All entries below are to be retyped in full, precisely as they appear.

═════ Material for this task

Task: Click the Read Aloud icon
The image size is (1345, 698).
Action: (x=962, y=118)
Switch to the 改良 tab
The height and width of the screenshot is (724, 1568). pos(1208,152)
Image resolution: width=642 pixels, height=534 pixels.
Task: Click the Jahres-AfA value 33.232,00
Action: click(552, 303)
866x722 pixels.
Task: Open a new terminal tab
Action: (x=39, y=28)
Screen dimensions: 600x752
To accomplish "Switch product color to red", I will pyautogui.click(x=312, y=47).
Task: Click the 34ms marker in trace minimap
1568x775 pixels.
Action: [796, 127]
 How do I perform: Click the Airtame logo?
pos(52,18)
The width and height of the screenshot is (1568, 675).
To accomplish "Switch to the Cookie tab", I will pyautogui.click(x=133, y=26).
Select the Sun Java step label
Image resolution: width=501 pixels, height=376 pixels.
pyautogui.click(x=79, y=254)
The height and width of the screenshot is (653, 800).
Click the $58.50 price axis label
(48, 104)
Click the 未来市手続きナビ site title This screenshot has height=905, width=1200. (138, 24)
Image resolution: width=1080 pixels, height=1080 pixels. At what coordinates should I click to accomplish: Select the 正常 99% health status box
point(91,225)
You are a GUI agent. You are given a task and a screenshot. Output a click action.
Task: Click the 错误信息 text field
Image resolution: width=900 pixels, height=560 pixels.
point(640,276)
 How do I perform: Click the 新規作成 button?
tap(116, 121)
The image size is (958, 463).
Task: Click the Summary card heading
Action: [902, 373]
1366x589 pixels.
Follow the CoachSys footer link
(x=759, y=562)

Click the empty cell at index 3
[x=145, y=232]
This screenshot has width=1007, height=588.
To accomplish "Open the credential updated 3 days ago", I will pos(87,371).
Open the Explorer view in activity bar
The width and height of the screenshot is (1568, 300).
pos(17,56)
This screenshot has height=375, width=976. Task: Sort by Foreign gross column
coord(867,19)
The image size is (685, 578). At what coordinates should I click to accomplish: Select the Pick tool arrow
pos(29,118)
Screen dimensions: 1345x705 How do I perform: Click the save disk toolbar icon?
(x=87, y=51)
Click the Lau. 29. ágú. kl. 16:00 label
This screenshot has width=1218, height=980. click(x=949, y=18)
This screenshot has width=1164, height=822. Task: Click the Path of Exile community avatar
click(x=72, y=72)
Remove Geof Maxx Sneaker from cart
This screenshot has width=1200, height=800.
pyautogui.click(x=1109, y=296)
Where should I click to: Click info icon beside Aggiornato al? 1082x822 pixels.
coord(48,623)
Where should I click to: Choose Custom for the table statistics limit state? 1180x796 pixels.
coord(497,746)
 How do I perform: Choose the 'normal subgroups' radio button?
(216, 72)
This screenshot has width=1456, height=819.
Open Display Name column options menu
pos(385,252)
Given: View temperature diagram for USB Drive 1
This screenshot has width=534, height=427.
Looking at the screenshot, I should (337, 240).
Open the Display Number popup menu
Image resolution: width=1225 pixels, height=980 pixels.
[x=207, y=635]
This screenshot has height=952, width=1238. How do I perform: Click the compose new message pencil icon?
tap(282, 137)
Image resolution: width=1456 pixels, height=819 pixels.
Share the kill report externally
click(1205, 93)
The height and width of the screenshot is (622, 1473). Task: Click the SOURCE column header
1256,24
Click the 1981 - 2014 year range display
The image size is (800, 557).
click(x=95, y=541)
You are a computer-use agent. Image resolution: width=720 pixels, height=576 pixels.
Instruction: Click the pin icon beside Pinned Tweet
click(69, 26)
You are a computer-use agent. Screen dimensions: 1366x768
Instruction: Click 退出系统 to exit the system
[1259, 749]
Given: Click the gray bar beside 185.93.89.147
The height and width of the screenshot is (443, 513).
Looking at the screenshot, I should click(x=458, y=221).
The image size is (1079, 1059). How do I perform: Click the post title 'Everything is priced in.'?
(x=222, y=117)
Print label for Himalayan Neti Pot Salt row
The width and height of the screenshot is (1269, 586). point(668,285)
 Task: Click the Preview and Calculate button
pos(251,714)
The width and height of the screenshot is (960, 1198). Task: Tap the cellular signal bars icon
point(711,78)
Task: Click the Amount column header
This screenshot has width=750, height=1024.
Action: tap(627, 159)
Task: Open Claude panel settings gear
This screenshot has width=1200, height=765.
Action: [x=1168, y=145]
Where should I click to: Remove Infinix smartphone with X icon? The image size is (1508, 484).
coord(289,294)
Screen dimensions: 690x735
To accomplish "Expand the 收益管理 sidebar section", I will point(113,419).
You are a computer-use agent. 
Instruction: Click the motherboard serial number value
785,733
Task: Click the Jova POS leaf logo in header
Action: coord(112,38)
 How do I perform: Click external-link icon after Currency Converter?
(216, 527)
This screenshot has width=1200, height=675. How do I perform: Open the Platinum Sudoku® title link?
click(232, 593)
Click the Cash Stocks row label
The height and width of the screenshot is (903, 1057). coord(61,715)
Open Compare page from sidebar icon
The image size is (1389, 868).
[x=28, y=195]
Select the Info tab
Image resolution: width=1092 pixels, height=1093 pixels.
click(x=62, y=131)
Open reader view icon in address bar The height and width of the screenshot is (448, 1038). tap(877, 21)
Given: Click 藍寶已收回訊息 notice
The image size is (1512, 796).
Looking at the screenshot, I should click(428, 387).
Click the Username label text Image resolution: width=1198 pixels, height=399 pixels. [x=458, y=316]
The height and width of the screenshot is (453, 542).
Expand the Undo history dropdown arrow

══════════

- **Expected output**:
Task: Click the Read Aloud icon
The image size is (1345, 698).
Action: (x=962, y=118)
Switch to the 改良 tab
The height and width of the screenshot is (724, 1568). pos(1208,152)
Image resolution: width=642 pixels, height=534 pixels.
Task: Click the Jahres-AfA value 33.232,00
Action: click(552, 303)
866x722 pixels.
Task: Open a new terminal tab
Action: (x=39, y=28)
Screen dimensions: 600x752
To accomplish "Switch product color to red", I will pyautogui.click(x=312, y=47).
Task: Click the 34ms marker in trace minimap
1568x775 pixels.
Action: [796, 127]
 How do I perform: Click the Airtame logo?
pos(52,18)
The width and height of the screenshot is (1568, 675).
To accomplish "Switch to the Cookie tab", I will pyautogui.click(x=133, y=26).
Select the Sun Java step label
Image resolution: width=501 pixels, height=376 pixels.
pyautogui.click(x=79, y=254)
The height and width of the screenshot is (653, 800).
Click the $58.50 price axis label
(48, 104)
Click the 未来市手続きナビ site title This screenshot has height=905, width=1200. (138, 24)
Image resolution: width=1080 pixels, height=1080 pixels. At what coordinates should I click to accomplish: Select the 正常 99% health status box
point(91,225)
You are a GUI agent. You are given a task and a screenshot. Output a click action.
Task: Click the 错误信息 text field
Image resolution: width=900 pixels, height=560 pixels.
point(640,276)
 How do I perform: Click the 新規作成 button?
tap(116, 121)
The image size is (958, 463).
Task: Click the Summary card heading
Action: [902, 373]
1366x589 pixels.
Follow the CoachSys footer link
(x=759, y=562)

Click the empty cell at index 3
[x=145, y=232]
This screenshot has width=1007, height=588.
To accomplish "Open the credential updated 3 days ago", I will pos(87,371).
Open the Explorer view in activity bar
The width and height of the screenshot is (1568, 300).
pos(17,56)
This screenshot has height=375, width=976. Task: Sort by Foreign gross column
coord(867,19)
The image size is (685, 578). At what coordinates should I click to accomplish: Select the Pick tool arrow
pos(29,118)
Screen dimensions: 1345x705 How do I perform: Click the save disk toolbar icon?
(x=87, y=51)
Click the Lau. 29. ágú. kl. 16:00 label
This screenshot has width=1218, height=980. click(x=949, y=18)
This screenshot has width=1164, height=822. Task: Click the Path of Exile community avatar
click(x=72, y=72)
Remove Geof Maxx Sneaker from cart
This screenshot has width=1200, height=800.
pyautogui.click(x=1109, y=296)
Where should I click to: Click info icon beside Aggiornato al? 1082x822 pixels.
coord(48,623)
Where should I click to: Choose Custom for the table statistics limit state? 1180x796 pixels.
coord(497,746)
 How do I perform: Choose the 'normal subgroups' radio button?
(216, 72)
This screenshot has width=1456, height=819.
Open Display Name column options menu
pos(385,252)
Given: View temperature diagram for USB Drive 1
This screenshot has width=534, height=427.
Looking at the screenshot, I should (337, 240).
Open the Display Number popup menu
Image resolution: width=1225 pixels, height=980 pixels.
[x=207, y=635]
This screenshot has height=952, width=1238. How do I perform: Click the compose new message pencil icon?
tap(282, 137)
Image resolution: width=1456 pixels, height=819 pixels.
Share the kill report externally
click(1205, 93)
The height and width of the screenshot is (622, 1473). Task: Click the SOURCE column header
1256,24
Click the 1981 - 2014 year range display
The image size is (800, 557).
click(x=95, y=541)
You are a computer-use agent. Image resolution: width=720 pixels, height=576 pixels.
Instruction: Click the pin icon beside Pinned Tweet
click(69, 26)
You are a computer-use agent. Screen dimensions: 1366x768
Instruction: Click 退出系统 to exit the system
[1259, 749]
Given: Click the gray bar beside 185.93.89.147
The height and width of the screenshot is (443, 513).
Looking at the screenshot, I should click(x=458, y=221).
The image size is (1079, 1059). How do I perform: Click the post title 'Everything is priced in.'?
(x=222, y=117)
Print label for Himalayan Neti Pot Salt row
The width and height of the screenshot is (1269, 586). point(668,285)
 Task: Click the Preview and Calculate button
pos(251,714)
The width and height of the screenshot is (960, 1198). Task: Tap the cellular signal bars icon
point(711,78)
Task: Click the Amount column header
This screenshot has width=750, height=1024.
Action: tap(627, 159)
Task: Open Claude panel settings gear
This screenshot has width=1200, height=765.
Action: [x=1168, y=145]
Where should I click to: Remove Infinix smartphone with X icon? The image size is (1508, 484).
coord(289,294)
Screen dimensions: 690x735
To accomplish "Expand the 收益管理 sidebar section", I will point(113,419).
You are a computer-use agent. 
Instruction: Click the motherboard serial number value
785,733
Task: Click the Jova POS leaf logo in header
Action: coord(112,38)
 How do I perform: Click external-link icon after Currency Converter?
(216, 527)
This screenshot has width=1200, height=675. How do I perform: Open the Platinum Sudoku® title link?
click(232, 593)
Click the Cash Stocks row label
The height and width of the screenshot is (903, 1057). coord(61,715)
Open Compare page from sidebar icon
The image size is (1389, 868).
[x=28, y=195]
Select the Info tab
Image resolution: width=1092 pixels, height=1093 pixels.
click(x=62, y=131)
Open reader view icon in address bar The height and width of the screenshot is (448, 1038). tap(877, 21)
Given: Click 藍寶已收回訊息 notice
The image size is (1512, 796).
Looking at the screenshot, I should click(428, 387).
Click the Username label text Image resolution: width=1198 pixels, height=399 pixels. [x=458, y=316]
The height and width of the screenshot is (453, 542).
Expand the Undo history dropdown arrow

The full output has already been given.